Last week was an easy to make medium-spiced Chick Pea and Mushroom curry. This week is probably my favourite home-made recipe by the Queen of Curry Madhur Jaffrey from her 2001 book “Foolproof Indian Cookery” (BBC). Beef Madras – we’ve stepped up a level in complexity, heat, and breadth of ingredients with this one but trust me it’s worth it.
2lb of good quality beef stewing steak (you can use pork or lamb shoulder meat just cook for 1hr instead of 1 1/2 hours)
400ml can of coconut milk
1tbsp coriander seeds
1 tsp black peppercorns
1 tsp fennel seeds
10 fenugreek seeds
4 hot dried red chillies
6 tbsp olive or groundnut oil
2 onions, very finely chopped
1 tsp very finely grated fresh root ginger
2 tsp crushed garlic
3-4 hot green chillies
2 large tomatoes, very finely chopped
1 1/2 tsp salt
1. Put the peppercorns, coriander, fennel & fenugreek seeds, cloves and dried chillies into a cast iron frying pan over a medium heat until they go a shade darker and start to give off a lovely spicy aroma. Leave to cool then grind to a powder.
2. Pour the oil into a wide non-stick pan over a medium heat (I use a wok), cook the onions until they soften and turn brown at the edges. Add the ginger, garlic and green chillies and stir for 20 seconds. Add the meat and cook, stirring for 5 minutes. Stir in the tomatoes, ground roasted spices, salt and cocunut milk and bring to the boil. (as the beef cooks for longer add a little water as well).

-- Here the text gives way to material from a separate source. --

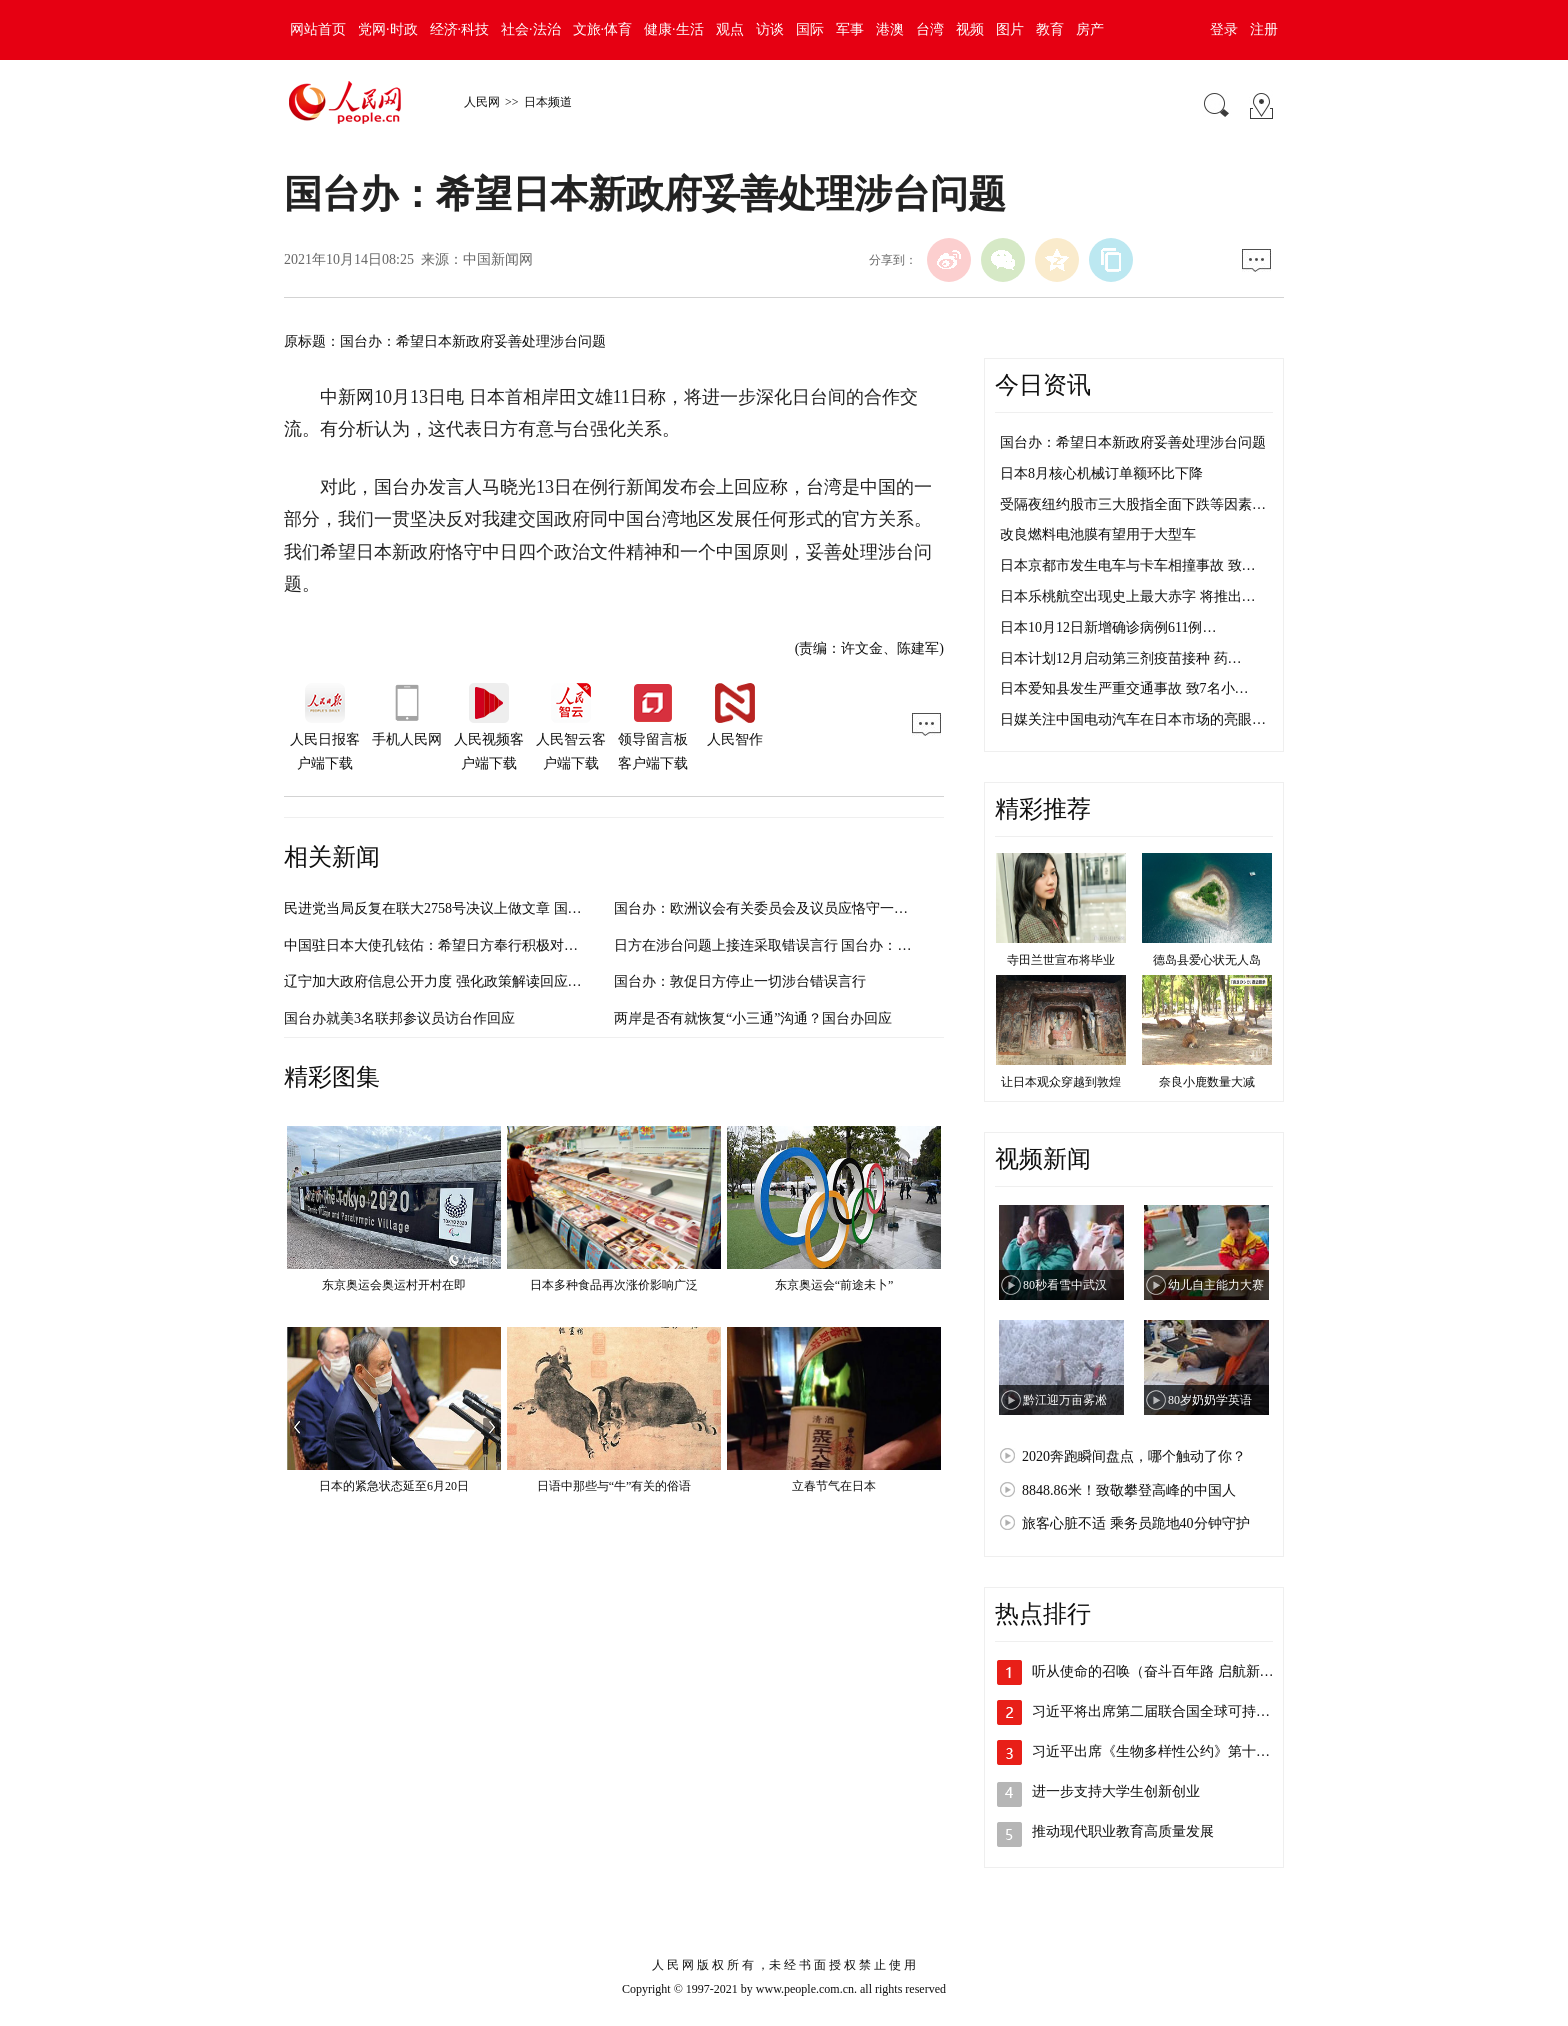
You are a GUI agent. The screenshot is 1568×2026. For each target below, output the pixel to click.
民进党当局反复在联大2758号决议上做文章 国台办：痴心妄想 (475, 908)
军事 (850, 29)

3. Cover the pan, turn the heat to low and simmer gently for 1 1/2 hours until the meat is tender. Then take the lid off and boil away the liquid until you get it to the stage of a sauce which is just clinging to the tender meat.
This one will mature nicely in the fridge overnight or freeze for a quick curry next time you get the craving!
Garnish with coriander, serve with rice and/or breads. Perfect!